And, therefore, it will not be amiss, but it is hugely necessary, that these persons who have lost their time and their blessed opportunities should have the diligence of youth, and the zeal of new converts, and take account of every hour that is left them, and pray perpetually, and be advised prudently, and study the interest of their souls carefully, with diligence, and with fear; and their old age, which, in effect, is nothing but a continual death-bed, dressed with some more order and advantages, may be a state of hope, and labour, and acceptance; through the infinite mercies of God, in Jesus Christ.

But concerning sinners really under the arrest of death, God hath made no death-bed covenant, the Scriptures hath recorded no promises, given no instructions; and therefore I had none to give, but only the same which are to be given to all men that are alive, because they are so, and because it is uncertain when they shall be otherwise. But then this advice I also am to insert, that they are the smallest number of Christian men who can be divided by the characters of a certain holiness or an open villainy; and between these there are many degrees of latitude, and most are of a middle sort, concerning which we are tied to make the judgments of charity, and possibly God may do too. But, however, all they are such to whom the rules of Holy Dying are useful and applicable, and therefore no separation is to be made in this world. But where the case is not evident, men are to be permitted to the unerring judgment of God; where it is evident we can rejoice or mourn for them that die.

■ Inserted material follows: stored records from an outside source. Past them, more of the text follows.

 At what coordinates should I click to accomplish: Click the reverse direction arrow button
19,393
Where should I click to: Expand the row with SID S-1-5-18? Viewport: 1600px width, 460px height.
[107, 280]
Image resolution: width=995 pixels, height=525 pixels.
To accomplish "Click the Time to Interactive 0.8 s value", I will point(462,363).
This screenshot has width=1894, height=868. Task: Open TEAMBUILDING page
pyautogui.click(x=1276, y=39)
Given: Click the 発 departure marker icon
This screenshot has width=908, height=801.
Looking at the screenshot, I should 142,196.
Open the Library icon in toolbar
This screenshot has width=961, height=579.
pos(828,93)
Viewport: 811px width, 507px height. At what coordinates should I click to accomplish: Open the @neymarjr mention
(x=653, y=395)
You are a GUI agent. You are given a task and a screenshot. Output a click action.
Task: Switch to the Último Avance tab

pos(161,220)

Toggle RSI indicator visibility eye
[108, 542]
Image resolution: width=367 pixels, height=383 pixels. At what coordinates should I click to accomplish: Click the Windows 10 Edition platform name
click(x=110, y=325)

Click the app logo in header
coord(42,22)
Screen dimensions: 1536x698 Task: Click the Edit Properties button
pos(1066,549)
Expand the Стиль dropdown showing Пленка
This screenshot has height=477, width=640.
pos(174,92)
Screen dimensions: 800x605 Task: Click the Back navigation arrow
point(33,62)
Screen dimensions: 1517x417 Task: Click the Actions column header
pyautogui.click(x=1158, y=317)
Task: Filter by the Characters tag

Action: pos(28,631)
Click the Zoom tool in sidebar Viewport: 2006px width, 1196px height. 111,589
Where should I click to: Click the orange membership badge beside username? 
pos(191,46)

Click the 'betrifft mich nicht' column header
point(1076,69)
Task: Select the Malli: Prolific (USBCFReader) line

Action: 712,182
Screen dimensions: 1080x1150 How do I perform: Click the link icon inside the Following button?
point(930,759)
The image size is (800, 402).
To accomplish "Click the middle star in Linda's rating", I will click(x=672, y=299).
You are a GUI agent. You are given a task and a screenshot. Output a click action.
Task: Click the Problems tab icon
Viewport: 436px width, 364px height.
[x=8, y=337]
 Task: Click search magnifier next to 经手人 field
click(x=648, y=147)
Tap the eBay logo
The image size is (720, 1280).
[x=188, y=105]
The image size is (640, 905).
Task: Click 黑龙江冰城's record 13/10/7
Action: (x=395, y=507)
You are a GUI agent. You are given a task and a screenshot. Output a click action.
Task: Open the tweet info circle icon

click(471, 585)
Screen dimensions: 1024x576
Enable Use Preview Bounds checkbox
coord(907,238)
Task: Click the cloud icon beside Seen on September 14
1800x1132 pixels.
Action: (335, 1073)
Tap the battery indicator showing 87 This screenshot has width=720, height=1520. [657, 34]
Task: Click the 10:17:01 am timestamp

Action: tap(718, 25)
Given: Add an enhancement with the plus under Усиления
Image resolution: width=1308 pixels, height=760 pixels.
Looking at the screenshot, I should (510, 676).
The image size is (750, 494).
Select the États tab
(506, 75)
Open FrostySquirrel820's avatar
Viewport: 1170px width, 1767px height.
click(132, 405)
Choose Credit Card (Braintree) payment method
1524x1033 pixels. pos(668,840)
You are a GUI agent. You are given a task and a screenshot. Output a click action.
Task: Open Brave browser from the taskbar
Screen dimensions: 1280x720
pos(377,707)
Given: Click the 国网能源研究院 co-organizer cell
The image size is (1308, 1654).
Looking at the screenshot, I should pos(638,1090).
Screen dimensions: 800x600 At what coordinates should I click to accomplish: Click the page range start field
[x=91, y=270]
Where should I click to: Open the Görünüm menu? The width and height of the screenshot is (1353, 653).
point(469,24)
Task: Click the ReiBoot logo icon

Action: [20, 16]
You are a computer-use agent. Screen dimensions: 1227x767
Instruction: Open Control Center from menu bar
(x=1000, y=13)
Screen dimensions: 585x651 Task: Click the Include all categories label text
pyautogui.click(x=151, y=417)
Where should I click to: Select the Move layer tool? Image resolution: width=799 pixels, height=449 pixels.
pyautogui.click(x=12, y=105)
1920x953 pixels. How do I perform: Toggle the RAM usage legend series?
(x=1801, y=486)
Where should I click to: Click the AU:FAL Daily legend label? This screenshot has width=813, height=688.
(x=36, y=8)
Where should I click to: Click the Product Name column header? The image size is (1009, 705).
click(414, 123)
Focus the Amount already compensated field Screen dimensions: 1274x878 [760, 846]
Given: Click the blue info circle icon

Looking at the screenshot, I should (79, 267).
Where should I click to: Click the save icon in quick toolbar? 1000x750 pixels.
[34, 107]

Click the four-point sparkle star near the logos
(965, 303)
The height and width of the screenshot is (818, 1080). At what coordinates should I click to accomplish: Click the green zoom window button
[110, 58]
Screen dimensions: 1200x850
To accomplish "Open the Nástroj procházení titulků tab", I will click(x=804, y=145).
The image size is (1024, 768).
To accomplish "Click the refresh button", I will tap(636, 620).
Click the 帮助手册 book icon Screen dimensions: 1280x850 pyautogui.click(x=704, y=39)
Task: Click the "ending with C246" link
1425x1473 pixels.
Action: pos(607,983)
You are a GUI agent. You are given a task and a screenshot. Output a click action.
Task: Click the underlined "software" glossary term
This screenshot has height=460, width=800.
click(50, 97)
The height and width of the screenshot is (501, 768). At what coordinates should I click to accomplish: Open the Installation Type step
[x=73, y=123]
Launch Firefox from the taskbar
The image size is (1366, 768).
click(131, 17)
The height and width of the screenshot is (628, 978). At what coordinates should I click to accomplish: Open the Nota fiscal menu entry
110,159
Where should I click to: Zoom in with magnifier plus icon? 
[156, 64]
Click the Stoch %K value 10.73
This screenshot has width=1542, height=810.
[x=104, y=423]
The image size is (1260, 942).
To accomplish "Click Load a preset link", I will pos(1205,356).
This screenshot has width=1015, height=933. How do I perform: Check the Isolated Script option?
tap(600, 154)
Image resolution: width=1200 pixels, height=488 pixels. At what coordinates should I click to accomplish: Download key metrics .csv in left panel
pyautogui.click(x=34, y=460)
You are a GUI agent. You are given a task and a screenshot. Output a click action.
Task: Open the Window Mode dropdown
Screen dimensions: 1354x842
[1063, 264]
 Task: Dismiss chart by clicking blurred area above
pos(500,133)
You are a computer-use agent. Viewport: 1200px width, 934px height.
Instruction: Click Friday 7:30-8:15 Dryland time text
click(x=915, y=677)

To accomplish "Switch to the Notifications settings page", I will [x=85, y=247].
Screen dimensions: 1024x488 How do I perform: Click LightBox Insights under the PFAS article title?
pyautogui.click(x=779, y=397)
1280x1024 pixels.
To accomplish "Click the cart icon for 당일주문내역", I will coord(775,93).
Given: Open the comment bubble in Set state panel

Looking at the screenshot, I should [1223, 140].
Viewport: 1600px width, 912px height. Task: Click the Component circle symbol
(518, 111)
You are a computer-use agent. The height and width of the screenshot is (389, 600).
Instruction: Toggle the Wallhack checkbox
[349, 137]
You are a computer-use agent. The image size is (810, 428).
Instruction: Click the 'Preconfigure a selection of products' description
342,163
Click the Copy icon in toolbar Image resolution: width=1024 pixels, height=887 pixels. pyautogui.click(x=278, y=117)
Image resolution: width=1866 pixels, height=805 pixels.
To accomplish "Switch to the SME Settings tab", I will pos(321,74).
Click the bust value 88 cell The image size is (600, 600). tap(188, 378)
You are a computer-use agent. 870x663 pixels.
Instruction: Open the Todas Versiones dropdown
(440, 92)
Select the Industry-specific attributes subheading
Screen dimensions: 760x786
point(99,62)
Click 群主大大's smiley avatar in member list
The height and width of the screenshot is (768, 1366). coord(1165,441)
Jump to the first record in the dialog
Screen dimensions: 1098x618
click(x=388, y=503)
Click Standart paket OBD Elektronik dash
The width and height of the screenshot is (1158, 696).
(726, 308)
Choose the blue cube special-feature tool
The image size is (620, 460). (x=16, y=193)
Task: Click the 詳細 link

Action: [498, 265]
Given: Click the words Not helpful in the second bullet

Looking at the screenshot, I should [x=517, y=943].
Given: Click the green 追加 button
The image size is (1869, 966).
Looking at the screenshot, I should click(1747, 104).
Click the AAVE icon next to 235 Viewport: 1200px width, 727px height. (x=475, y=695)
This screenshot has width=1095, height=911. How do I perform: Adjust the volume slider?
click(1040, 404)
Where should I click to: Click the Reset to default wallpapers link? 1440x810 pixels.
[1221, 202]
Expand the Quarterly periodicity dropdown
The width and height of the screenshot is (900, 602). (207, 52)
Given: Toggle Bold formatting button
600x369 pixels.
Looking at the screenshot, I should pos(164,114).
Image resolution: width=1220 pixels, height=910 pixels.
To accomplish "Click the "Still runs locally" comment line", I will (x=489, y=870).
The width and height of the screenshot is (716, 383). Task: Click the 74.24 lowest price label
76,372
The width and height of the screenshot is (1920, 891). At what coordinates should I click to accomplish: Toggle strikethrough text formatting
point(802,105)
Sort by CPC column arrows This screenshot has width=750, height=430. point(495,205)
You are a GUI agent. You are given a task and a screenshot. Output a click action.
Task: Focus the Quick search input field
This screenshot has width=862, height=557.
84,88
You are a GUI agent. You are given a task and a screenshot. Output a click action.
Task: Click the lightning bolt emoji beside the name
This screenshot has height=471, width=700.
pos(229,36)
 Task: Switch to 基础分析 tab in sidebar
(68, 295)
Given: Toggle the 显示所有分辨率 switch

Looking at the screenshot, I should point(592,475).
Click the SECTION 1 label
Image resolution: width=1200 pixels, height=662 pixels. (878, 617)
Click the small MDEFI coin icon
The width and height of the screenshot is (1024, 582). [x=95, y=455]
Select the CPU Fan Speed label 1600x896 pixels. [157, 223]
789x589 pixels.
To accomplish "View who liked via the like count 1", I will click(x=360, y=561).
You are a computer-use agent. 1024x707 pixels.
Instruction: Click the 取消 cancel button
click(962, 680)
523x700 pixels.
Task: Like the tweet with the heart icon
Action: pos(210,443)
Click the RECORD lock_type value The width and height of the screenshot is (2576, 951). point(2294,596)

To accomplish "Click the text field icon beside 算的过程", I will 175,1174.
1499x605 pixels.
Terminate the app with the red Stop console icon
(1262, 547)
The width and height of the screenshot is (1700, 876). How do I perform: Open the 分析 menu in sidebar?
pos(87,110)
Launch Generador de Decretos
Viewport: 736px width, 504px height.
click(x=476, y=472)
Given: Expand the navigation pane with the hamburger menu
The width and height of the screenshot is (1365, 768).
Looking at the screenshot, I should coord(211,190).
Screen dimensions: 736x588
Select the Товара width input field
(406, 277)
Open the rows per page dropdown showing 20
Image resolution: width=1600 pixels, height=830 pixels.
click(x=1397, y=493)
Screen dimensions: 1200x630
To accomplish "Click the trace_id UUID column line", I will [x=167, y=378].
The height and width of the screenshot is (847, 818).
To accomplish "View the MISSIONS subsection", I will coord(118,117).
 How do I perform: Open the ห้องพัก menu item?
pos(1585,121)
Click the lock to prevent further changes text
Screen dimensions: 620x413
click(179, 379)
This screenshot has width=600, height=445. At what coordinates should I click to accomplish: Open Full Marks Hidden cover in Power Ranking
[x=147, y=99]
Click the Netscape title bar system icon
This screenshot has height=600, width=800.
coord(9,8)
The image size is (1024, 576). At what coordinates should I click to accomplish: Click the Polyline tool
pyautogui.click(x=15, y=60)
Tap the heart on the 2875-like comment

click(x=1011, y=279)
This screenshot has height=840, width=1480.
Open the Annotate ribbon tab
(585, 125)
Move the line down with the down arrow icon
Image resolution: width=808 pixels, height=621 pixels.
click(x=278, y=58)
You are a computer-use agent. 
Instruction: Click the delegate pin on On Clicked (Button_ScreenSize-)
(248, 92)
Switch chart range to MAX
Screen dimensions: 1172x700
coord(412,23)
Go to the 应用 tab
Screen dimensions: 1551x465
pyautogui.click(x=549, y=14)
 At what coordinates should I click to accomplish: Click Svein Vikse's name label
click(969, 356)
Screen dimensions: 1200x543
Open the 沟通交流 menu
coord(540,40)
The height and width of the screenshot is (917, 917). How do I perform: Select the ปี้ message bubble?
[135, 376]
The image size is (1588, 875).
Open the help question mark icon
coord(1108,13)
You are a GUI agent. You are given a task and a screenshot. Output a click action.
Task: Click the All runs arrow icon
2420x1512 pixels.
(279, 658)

In the church of Rome they reckon otherwise concerning sick and dying Christians than I have done. For they make profession, that from death to life, from sin to grace, a man may very certainly be changed, though the operation begin not before his last hour; and half this they do upon his death-bed, and the other half when he is in his grave; and they take away the eternal punishment in an instant, by a school-distinction, or the hand of the priest; and the temporal punishment shall stick longer, even then, when the man is no more measured with time, having nothing to do with any thing of or under the sun; but that they pretend to take away too, when the man is dead; and, God knows, the poor man for all this pays them both in hell. The distinction of temporal and eternal is a just measure of pain when it refers to this life and another; but to dream of a punishment temporal, when all his time is done, and to think of repentance when the time of grace is past, are great errors, the one in philosophy and both in divinity, and are a huge folly in their pretence, and infinite danger if they are believed being a certain destruction of the necessity of holy living, when men dare trust them, and live at the rate of such doctrines. The secret of these is soon discovered; for by such means, though holy life be not necessary, yet a priest is; as if God did not appoint the priest to minister to holy living, but to excuse it; so making the holy calling not only to live upon the sins of the people, but upon their ruin, and the advantages of their function to spring from their eternal dangers. It is an evil craft to serve a temporal end upon the death of souls; that is an interest not to be handled but with nobleness and ingenuity, fear and caution, diligence and prudence, with great skill and great honesty, with reverence, and trembling, and severity; a soul is worth all that, and the need we have requires all that; and therefore those doctrines that go less than all this are not friendly, because they are not safe.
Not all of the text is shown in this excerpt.